Date of Award

Spring 5-22-2026

Document Type

Thesis

Degree Name

Master of Landscape Architecture (MLA)

Department

Landscape Architecture

Program

Nature-Culture-Sustainability Studies

First Advisor

Markus berger

Second Advisor

Felipe Shibuya

Abstract

Contemporary architectural practice has come to rely on a narrow repertoire of high-energy industrial materials, giving rise to what might be called a material "hegemonic structure" in which certain substances and construction logics dominate at the expense of others. This dominance suppresses material diversity and limits architecture's capacity to align with ecological processes, producing a systemic metabolic imbalance within the built environment. At its root, this imbalance reflects a structural absence: the persistent treatment of architecture as a closed, controllable system that imposes human will upon matter while suppressing its inherent agency.

Engaging with what Jane Bennett terms "vital materialism," this research argues that a focus on material agency is essential to grounding architectural practice within regional ecological realities. In this framework, matter is redefined not as passive substance but as an active agent — possessing lifecycles, dynamic capacities, and intrinsic autonomy. Building on this premise, the research introduces a systemic approach to exploring how material responsiveness might reconfigure spatial relationships within the built environment.

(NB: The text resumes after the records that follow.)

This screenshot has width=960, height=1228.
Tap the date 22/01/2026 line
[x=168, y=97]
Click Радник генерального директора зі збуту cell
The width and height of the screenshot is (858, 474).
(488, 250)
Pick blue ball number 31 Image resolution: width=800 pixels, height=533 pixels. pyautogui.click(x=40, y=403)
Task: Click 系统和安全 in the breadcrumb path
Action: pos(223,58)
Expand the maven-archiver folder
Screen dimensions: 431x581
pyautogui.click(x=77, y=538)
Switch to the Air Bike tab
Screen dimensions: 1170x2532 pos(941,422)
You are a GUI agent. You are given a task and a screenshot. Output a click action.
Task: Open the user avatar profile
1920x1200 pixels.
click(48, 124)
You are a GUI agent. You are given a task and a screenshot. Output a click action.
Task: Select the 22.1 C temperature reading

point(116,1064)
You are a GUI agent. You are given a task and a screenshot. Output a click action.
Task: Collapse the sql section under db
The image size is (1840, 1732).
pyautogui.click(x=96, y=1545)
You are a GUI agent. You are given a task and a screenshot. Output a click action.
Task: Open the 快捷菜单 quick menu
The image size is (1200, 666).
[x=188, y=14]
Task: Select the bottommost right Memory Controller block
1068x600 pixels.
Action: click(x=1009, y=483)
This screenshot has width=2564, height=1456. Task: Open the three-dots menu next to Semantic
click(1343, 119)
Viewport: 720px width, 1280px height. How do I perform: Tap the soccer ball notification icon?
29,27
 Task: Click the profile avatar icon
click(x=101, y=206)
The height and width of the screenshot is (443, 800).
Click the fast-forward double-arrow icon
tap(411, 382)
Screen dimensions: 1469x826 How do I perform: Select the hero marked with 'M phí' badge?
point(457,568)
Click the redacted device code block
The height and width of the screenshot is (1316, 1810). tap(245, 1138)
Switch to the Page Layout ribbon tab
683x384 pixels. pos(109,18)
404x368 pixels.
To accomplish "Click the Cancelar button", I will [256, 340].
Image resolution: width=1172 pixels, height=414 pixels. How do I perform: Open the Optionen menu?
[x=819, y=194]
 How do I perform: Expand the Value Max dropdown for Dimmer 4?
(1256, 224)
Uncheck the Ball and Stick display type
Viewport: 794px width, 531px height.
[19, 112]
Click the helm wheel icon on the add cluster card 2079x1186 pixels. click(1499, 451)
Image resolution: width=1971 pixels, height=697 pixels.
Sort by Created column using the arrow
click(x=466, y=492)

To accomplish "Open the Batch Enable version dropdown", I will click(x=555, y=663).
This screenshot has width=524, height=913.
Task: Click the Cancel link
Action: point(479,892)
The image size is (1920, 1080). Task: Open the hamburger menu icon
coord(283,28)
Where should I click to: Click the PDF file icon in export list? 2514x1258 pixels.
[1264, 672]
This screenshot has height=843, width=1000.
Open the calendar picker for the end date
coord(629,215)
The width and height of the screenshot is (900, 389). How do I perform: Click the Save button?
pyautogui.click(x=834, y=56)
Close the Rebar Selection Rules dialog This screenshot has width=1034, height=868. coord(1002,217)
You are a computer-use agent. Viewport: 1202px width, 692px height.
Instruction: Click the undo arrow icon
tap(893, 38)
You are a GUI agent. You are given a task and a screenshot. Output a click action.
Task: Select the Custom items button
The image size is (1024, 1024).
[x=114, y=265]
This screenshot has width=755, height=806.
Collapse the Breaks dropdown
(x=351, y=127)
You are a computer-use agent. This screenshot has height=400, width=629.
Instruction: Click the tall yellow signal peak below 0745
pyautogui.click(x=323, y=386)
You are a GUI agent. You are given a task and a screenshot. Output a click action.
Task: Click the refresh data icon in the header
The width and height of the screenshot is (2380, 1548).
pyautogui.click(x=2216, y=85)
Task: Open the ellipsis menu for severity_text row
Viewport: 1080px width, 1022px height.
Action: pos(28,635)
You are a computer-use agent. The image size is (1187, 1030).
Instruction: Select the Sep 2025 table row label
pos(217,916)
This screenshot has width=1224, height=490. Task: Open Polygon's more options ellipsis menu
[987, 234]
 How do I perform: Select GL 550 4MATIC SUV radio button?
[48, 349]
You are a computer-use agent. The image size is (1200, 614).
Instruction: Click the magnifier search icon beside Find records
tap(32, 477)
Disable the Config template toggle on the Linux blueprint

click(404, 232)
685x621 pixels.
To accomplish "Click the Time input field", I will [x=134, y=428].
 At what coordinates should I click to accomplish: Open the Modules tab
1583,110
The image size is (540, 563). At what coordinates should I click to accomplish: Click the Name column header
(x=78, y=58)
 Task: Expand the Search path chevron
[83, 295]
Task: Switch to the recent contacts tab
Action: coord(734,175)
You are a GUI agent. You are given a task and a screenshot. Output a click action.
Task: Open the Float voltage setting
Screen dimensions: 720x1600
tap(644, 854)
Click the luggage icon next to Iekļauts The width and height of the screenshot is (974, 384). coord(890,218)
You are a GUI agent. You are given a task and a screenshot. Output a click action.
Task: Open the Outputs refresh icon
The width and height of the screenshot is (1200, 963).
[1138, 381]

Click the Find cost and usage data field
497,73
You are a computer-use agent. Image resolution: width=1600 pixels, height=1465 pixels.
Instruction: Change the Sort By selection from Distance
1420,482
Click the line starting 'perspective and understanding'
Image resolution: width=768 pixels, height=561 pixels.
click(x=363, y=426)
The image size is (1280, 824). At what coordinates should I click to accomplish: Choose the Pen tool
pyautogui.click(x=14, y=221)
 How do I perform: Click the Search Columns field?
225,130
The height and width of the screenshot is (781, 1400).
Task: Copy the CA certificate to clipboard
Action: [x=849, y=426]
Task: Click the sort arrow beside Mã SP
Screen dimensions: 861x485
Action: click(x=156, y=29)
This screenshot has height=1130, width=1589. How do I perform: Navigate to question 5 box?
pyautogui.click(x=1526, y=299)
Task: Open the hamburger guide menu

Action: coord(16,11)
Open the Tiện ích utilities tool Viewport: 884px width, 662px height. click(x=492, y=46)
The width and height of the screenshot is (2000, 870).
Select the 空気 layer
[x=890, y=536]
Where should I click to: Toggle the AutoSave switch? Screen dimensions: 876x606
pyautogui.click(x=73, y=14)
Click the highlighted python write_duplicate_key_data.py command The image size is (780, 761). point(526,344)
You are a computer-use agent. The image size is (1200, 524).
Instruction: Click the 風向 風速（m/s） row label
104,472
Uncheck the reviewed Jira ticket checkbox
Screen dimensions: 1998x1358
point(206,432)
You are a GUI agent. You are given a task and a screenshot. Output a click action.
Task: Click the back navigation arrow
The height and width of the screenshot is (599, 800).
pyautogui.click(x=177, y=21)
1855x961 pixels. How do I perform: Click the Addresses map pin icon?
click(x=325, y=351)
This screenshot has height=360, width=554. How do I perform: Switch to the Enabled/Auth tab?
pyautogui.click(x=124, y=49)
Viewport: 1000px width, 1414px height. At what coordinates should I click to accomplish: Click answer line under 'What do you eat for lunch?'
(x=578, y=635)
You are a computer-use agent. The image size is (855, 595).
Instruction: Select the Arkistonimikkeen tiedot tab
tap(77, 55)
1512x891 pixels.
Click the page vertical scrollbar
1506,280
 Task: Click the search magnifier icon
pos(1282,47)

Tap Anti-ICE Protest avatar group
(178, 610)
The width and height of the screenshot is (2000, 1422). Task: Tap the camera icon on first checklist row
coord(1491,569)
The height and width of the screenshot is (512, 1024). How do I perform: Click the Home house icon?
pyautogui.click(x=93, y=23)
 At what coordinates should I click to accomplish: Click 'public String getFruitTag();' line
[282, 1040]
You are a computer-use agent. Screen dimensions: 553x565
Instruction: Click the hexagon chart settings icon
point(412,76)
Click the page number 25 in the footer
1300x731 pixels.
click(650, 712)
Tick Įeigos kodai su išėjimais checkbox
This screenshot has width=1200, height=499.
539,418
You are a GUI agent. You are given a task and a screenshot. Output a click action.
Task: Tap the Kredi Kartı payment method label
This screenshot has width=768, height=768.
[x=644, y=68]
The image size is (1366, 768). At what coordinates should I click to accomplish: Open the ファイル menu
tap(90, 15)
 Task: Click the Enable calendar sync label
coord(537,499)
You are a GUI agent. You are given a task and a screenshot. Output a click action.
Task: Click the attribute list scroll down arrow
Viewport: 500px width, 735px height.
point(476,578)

Positioning the interface as the primary site of spatial operation, this study employs composite materials made from waste wool and bioplastics as its experimental medium. The investigation examines how material behavior activates interfaces, enabling responsive and permeable spatial structures to emerge and spatial relationships to be renegotiated. Methodologically, the work moves between scientific experimentation and design practice, integrating recipe development, material testing, design intervention, and site deployment. Through iterative cycles of interaction and feedback, this process gradually evolves toward perceptual interfaces capable of sensing and responding to environmental conditions.